• [Goal] Rewrite all of the records below, replacing each "Where should I click to" with "Which spot should I click to" and leaving everything else as it is.

Recorded data
▼
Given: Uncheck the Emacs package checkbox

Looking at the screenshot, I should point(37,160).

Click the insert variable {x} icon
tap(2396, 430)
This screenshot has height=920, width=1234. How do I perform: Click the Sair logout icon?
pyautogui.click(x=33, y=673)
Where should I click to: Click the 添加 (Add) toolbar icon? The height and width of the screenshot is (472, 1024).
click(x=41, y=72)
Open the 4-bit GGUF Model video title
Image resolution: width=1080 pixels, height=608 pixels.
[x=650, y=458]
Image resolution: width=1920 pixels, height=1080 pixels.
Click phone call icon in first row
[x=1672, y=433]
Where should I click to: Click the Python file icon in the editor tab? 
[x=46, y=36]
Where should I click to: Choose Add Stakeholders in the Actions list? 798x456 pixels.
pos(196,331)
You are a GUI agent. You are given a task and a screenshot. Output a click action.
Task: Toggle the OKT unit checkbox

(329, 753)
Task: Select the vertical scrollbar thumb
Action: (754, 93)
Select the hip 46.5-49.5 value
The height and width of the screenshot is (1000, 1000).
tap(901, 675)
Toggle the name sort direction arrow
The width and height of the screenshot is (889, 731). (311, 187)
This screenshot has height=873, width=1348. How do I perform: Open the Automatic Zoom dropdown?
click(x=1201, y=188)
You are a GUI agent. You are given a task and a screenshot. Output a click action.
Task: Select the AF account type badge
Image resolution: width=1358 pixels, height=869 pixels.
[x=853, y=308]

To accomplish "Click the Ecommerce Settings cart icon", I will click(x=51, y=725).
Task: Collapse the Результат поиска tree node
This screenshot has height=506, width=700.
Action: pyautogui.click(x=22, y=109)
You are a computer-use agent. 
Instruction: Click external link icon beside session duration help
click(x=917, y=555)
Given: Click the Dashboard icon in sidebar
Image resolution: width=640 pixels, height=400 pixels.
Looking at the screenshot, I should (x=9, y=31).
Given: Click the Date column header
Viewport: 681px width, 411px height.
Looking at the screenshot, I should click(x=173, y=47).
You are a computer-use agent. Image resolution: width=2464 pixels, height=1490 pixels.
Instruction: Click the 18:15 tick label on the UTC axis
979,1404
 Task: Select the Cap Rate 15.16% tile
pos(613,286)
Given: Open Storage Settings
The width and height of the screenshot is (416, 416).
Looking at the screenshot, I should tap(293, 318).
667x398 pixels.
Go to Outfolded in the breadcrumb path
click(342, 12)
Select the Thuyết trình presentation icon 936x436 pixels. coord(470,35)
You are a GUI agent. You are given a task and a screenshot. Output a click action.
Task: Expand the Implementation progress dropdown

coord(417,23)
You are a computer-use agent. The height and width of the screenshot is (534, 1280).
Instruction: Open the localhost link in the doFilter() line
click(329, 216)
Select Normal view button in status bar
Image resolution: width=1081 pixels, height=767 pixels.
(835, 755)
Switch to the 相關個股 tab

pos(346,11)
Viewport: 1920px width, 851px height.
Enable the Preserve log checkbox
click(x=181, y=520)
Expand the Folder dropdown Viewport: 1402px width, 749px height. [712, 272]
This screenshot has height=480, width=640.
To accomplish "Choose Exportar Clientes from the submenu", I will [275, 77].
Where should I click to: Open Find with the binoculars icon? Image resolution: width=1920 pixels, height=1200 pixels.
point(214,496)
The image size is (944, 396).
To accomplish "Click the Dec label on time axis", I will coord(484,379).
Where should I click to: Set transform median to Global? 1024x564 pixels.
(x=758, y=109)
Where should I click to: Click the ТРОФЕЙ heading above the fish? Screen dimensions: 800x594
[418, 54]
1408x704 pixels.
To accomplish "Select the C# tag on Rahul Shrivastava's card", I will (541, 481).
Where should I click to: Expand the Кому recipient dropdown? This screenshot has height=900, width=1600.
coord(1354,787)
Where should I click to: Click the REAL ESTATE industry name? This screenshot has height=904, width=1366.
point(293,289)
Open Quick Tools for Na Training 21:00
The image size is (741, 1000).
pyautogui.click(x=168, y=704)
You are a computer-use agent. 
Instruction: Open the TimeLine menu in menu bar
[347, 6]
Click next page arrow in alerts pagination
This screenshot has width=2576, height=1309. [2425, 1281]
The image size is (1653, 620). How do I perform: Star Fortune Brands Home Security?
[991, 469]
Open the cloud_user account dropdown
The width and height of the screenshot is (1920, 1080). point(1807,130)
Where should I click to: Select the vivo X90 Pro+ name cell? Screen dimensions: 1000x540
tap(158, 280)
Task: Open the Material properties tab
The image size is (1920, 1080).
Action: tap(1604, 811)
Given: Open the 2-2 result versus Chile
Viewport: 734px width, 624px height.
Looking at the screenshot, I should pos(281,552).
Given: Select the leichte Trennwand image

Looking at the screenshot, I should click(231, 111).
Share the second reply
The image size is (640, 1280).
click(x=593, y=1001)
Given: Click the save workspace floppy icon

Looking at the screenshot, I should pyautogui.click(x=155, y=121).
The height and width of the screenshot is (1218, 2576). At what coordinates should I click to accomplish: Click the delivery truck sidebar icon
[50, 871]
▲
• [Exercise output]
Given: Uncheck the Emacs package checkbox

Looking at the screenshot, I should point(37,160).

Click the insert variable {x} icon
tap(2396, 430)
This screenshot has height=920, width=1234. How do I perform: Click the Sair logout icon?
pyautogui.click(x=33, y=673)
Which spot should I click to: Click the 添加 (Add) toolbar icon? The height and width of the screenshot is (472, 1024).
click(x=41, y=72)
Open the 4-bit GGUF Model video title
Image resolution: width=1080 pixels, height=608 pixels.
[x=650, y=458]
Image resolution: width=1920 pixels, height=1080 pixels.
Click phone call icon in first row
[x=1672, y=433]
Which spot should I click to: Click the Python file icon in the editor tab? 
[x=46, y=36]
Which spot should I click to: Choose Add Stakeholders in the Actions list? 798x456 pixels.
pos(196,331)
You are a GUI agent. You are given a task and a screenshot. Output a click action.
Task: Toggle the OKT unit checkbox

(329, 753)
Task: Select the vertical scrollbar thumb
Action: (754, 93)
Select the hip 46.5-49.5 value
The height and width of the screenshot is (1000, 1000).
tap(901, 675)
Toggle the name sort direction arrow
The width and height of the screenshot is (889, 731). (311, 187)
This screenshot has height=873, width=1348. How do I perform: Open the Automatic Zoom dropdown?
click(x=1201, y=188)
You are a GUI agent. You are given a task and a screenshot. Output a click action.
Task: Select the AF account type badge
Image resolution: width=1358 pixels, height=869 pixels.
[x=853, y=308]

To accomplish "Click the Ecommerce Settings cart icon", I will click(x=51, y=725).
Task: Collapse the Результат поиска tree node
This screenshot has height=506, width=700.
Action: pyautogui.click(x=22, y=109)
You are a computer-use agent. 
Instruction: Click external link icon beside session duration help
click(x=917, y=555)
Given: Click the Dashboard icon in sidebar
Image resolution: width=640 pixels, height=400 pixels.
Looking at the screenshot, I should (x=9, y=31).
Given: Click the Date column header
Viewport: 681px width, 411px height.
Looking at the screenshot, I should click(x=173, y=47).
You are a computer-use agent. Image resolution: width=2464 pixels, height=1490 pixels.
Instruction: Click the 18:15 tick label on the UTC axis
979,1404
 Task: Select the Cap Rate 15.16% tile
pos(613,286)
Given: Open Storage Settings
The width and height of the screenshot is (416, 416).
Looking at the screenshot, I should tap(293, 318).
667x398 pixels.
Go to Outfolded in the breadcrumb path
click(342, 12)
Select the Thuyết trình presentation icon 936x436 pixels. coord(470,35)
You are a GUI agent. You are given a task and a screenshot. Output a click action.
Task: Expand the Implementation progress dropdown

coord(417,23)
You are a computer-use agent. The height and width of the screenshot is (534, 1280).
Instruction: Open the localhost link in the doFilter() line
click(329, 216)
Select Normal view button in status bar
Image resolution: width=1081 pixels, height=767 pixels.
(835, 755)
Switch to the 相關個股 tab

pos(346,11)
Viewport: 1920px width, 851px height.
Enable the Preserve log checkbox
click(x=181, y=520)
Expand the Folder dropdown Viewport: 1402px width, 749px height. [712, 272]
This screenshot has height=480, width=640.
To accomplish "Choose Exportar Clientes from the submenu", I will [275, 77].
Which spot should I click to: Open Find with the binoculars icon? Image resolution: width=1920 pixels, height=1200 pixels.
point(214,496)
The image size is (944, 396).
To accomplish "Click the Dec label on time axis", I will coord(484,379).
Which spot should I click to: Set transform median to Global? 1024x564 pixels.
(x=758, y=109)
Which spot should I click to: Click the ТРОФЕЙ heading above the fish? Screen dimensions: 800x594
[418, 54]
1408x704 pixels.
To accomplish "Select the C# tag on Rahul Shrivastava's card", I will (541, 481).
Which spot should I click to: Expand the Кому recipient dropdown? This screenshot has height=900, width=1600.
coord(1354,787)
Which spot should I click to: Click the REAL ESTATE industry name? This screenshot has height=904, width=1366.
point(293,289)
Open Quick Tools for Na Training 21:00
The image size is (741, 1000).
pyautogui.click(x=168, y=704)
You are a computer-use agent. 
Instruction: Open the TimeLine menu in menu bar
[347, 6]
Click next page arrow in alerts pagination
This screenshot has width=2576, height=1309. [2425, 1281]
The image size is (1653, 620). How do I perform: Star Fortune Brands Home Security?
[991, 469]
Open the cloud_user account dropdown
The width and height of the screenshot is (1920, 1080). point(1807,130)
Which spot should I click to: Select the vivo X90 Pro+ name cell? Screen dimensions: 1000x540
tap(158, 280)
Task: Open the Material properties tab
The image size is (1920, 1080).
Action: tap(1604, 811)
Given: Open the 2-2 result versus Chile
Viewport: 734px width, 624px height.
Looking at the screenshot, I should pos(281,552).
Given: Select the leichte Trennwand image

Looking at the screenshot, I should click(231, 111).
Share the second reply
The image size is (640, 1280).
click(x=593, y=1001)
Given: Click the save workspace floppy icon

Looking at the screenshot, I should pyautogui.click(x=155, y=121).
The height and width of the screenshot is (1218, 2576). At what coordinates should I click to accomplish: Click the delivery truck sidebar icon
[50, 871]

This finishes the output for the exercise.